In machine learning, it is often the case that we have a large number of features or dimensions in our data. This can lead to the “curse of dimensionality”, where the model becomes increasingly difficult to train as the number of dimensions increases. One way to overcome this issue is by using dimensionality reduction techniques, which aim to reduce the number of dimensions in the data while still retaining as much of the original information as possible.
There are many different dimensionality reduction techniques, including principal component analysis (PCA), independent component analysis (ICA), t-distributed stochastic neighbor embedding (t-SNE), and linear discriminant analysis (LDA).

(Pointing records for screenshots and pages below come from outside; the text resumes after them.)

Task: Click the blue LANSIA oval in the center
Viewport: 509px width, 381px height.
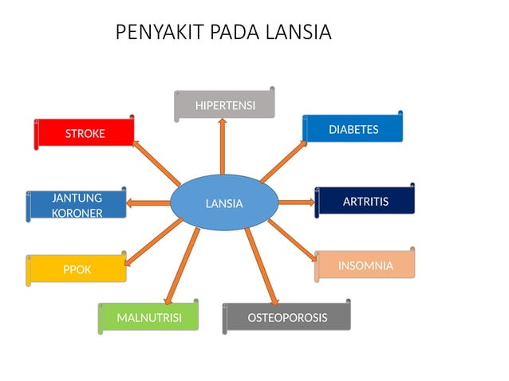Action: click(224, 203)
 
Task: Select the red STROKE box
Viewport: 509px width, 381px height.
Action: click(85, 133)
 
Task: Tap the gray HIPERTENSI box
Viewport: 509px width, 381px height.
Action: click(225, 105)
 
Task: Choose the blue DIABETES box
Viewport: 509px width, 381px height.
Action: click(353, 129)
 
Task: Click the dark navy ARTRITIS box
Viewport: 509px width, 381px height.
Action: click(365, 202)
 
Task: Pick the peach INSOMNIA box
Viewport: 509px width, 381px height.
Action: click(365, 265)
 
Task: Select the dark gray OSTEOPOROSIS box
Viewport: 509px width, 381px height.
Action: click(286, 317)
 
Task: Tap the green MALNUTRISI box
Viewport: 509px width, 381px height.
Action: click(148, 318)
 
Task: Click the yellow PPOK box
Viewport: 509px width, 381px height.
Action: click(77, 269)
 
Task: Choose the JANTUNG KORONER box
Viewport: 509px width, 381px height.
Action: click(77, 205)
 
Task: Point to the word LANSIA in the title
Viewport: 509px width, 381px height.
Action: click(296, 33)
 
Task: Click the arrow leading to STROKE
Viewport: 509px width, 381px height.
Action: click(157, 163)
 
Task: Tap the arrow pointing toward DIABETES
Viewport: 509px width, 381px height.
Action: click(283, 162)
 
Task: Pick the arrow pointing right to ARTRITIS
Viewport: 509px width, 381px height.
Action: click(296, 202)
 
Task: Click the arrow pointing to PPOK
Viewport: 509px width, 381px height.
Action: click(154, 242)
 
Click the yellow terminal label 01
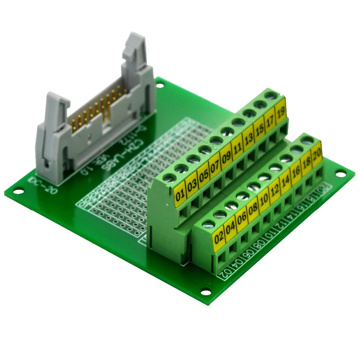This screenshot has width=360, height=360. (180, 197)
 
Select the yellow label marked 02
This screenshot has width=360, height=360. (219, 238)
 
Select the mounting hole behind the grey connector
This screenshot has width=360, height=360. (160, 86)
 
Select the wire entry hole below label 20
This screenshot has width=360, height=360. (319, 172)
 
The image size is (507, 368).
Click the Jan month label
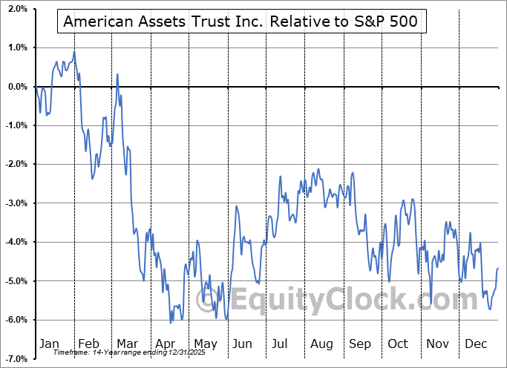(49, 344)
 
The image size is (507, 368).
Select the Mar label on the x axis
(127, 344)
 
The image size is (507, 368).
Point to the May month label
(206, 344)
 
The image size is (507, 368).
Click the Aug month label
(322, 344)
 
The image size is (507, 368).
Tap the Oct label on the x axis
(399, 344)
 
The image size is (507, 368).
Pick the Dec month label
(477, 344)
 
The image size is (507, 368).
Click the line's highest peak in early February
(74, 52)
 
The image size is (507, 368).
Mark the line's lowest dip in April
(171, 323)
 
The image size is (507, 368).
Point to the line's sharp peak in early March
(118, 73)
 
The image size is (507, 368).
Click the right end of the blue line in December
(498, 268)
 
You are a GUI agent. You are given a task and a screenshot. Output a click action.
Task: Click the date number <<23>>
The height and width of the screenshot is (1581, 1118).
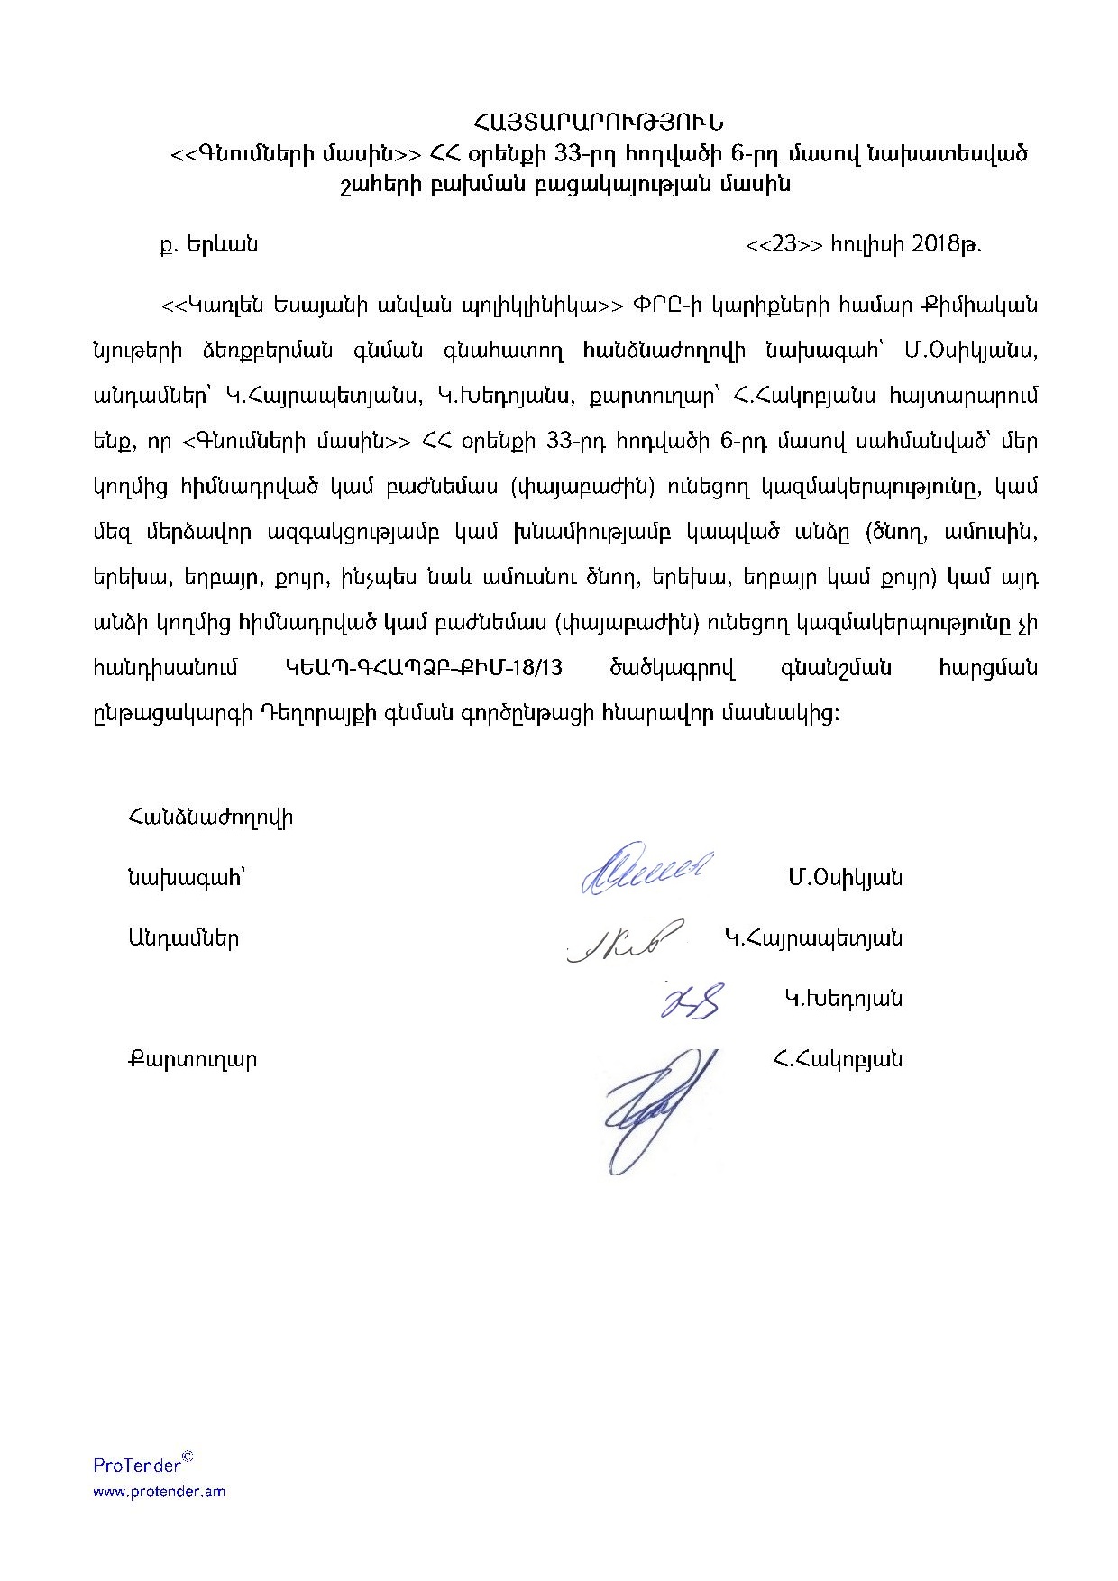784,244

In this article, we will focus on PCA and LDA, as they are commonly used and relatively easy to understand.
Principal Component Analysis (PCA):
PCA is a linear dimensionality reduction technique that projects the data onto a lower-dimensional space by finding the directions of maximum variance in the data. The resulting projection can be used to visualize the data, to reduce the number of dimensions for training a machine learning model, or for data compression.
Here is an example of how to use PCA to reduce the number of dimensions in a dataset using the scikit-learn library in Python:
from sklearn.datasets import load_breast_cancer
from sklearn.decomposition import PCA
# Load the breast cancer dataset
data = load_breast_cancer()
X = data.data
y = data.target
# Create an instance of the PCA class
pca = PCA(n_components=2)
# Fit the model to the data and transform the data
X_reduced = pca.fit_transform(X)
print(X_reduced.shape)
This will print the shape of the transformed data, which should be (569, 2) indicating that the number of dimensions has been reduced from 30 to 2.
Linear Discriminant Analysis (LDA):
LDA is a supervised dimensionality reduction technique that aims to maximize the separation between different classes in the data. It is particularly useful for classification tasks, as it can provide a lower-dimensional projection of the data that is more suitable for training a classifier.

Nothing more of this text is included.